South Africa is suffering from a crippling drought brought on by the worst El Nino in decades, starting in 2014. Cape Town (south point of South Africa) and the surrounding areas have become drought disaster area at the moment as many farmers and villages do not have enough water due to poor planning of infrastructure, lack of proper water management & lack of water-wise use/education. The government has not built sufficient dams for the growing population and neither have they listened to the warnings that South Africa will become water scarce by 2025! For Capetonians this has come a lot sooner than expected: 16 April 2018! South Africans will have to start fighting against the worst drought to hit South Africa since records started in 1904 (second lowest annual rainfall was 1945, but the longest dry period was 1930-1933).
I recall that during the years leading up to the Cape Town #DayZero that my mom said one of her clients’ mother lived in Cape Town and the neighbours would still wash their cars with the hose during water restrictions! When her mother would tell them to stop, they simply yelled at her to mind her own business. It is very sad that a lot of people in South Africa do not consider that we are a semi-arid to arid country and that wasting water and hating the rain are poor reflections of how we perceive this valuable resource.
Seeing as the government and its officials claim that ‘they can’t help if it does not rain’ or that ‘the existing dams are too big, that is why they take so long to fill up’ clearly shows that rest of the country should not rest on their laurels.

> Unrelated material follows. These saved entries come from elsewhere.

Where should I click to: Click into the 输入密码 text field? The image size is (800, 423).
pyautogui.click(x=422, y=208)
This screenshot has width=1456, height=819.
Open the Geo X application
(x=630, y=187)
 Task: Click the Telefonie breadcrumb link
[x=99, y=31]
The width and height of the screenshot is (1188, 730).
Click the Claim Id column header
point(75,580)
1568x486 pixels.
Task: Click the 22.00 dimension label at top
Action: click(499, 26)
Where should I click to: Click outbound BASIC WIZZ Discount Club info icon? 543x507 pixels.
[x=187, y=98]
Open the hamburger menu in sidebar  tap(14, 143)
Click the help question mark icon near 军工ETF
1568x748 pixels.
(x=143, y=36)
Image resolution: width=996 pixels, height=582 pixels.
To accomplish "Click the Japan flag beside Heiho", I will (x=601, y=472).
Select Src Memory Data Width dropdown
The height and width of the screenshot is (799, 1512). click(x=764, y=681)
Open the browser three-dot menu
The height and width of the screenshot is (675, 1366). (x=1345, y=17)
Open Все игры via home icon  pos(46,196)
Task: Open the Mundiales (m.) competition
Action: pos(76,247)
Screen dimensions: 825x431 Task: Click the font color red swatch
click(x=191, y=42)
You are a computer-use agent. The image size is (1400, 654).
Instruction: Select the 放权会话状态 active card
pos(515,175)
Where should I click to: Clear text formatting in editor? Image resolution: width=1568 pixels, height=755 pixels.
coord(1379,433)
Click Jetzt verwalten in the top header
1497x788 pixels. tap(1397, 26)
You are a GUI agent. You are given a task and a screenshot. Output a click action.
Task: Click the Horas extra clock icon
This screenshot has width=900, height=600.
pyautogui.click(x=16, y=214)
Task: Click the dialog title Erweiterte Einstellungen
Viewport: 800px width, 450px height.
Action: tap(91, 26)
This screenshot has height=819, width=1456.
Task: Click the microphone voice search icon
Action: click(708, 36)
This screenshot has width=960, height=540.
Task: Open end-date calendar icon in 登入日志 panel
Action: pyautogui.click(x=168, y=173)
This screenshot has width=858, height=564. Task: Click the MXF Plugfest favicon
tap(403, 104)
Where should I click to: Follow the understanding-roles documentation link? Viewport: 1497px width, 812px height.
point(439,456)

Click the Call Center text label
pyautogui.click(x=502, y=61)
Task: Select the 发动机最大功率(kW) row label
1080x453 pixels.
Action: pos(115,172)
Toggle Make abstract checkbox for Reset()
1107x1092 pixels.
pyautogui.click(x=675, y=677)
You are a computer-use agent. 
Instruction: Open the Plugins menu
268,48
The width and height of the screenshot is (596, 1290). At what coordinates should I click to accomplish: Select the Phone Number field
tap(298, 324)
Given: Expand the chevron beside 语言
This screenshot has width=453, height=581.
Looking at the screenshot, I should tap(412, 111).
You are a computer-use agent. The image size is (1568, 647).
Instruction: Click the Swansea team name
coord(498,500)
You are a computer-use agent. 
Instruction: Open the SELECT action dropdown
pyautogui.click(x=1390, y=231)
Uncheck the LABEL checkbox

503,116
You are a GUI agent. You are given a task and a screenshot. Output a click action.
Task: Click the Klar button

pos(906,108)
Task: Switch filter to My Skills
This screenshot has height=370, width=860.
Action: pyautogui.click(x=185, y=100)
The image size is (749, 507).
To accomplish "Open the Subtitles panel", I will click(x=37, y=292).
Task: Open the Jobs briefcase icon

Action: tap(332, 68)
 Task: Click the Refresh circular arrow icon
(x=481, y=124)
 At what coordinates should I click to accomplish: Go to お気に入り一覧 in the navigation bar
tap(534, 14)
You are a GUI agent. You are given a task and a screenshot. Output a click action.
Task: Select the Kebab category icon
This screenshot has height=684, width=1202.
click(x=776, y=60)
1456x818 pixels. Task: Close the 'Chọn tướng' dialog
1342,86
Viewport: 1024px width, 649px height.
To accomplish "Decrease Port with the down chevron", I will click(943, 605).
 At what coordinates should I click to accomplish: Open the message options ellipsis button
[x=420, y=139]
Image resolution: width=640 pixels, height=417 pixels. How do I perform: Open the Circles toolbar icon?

We as South African citizens will have to start doing our own bit! The little rain that we have seen in Joburg is not enough to start using water recklessly. I have diligently tallied our rainfall seasons for the last 5 years and here are the hard numbers for our area compared to the national and historical averages:
Annual rainfall ‘average’ for South Africa (which includes the desert areas) pre El Nino: 492 mm, which is half that of the rest of the world at 985 mm per year! Here is a comparative chart for monthly rainfall, from the World Bank:
My records for rainfall in our area during the main crop production months:
|Main Growing Season (Roodepoort, South Africa, 2013-2018, Aug-Jan)|
Here are two historical maps of precipitation from the SA Weather Service for more comparisons:
So as you can see from all the data I have provided above: our region, which is not even suppose to be desert is becoming desert-like during the main growing season. We as South Africans are in serious trouble if we think we can just carry on using clean drinking water for silly things; such as pools, garden water features, washing the car or pavement, watering the lawn etc. We all need to start working towards the ‘new normal’ of 50 liters per person per day! Our household is down to 71 liters per person per day and we are going to see where we can save some more!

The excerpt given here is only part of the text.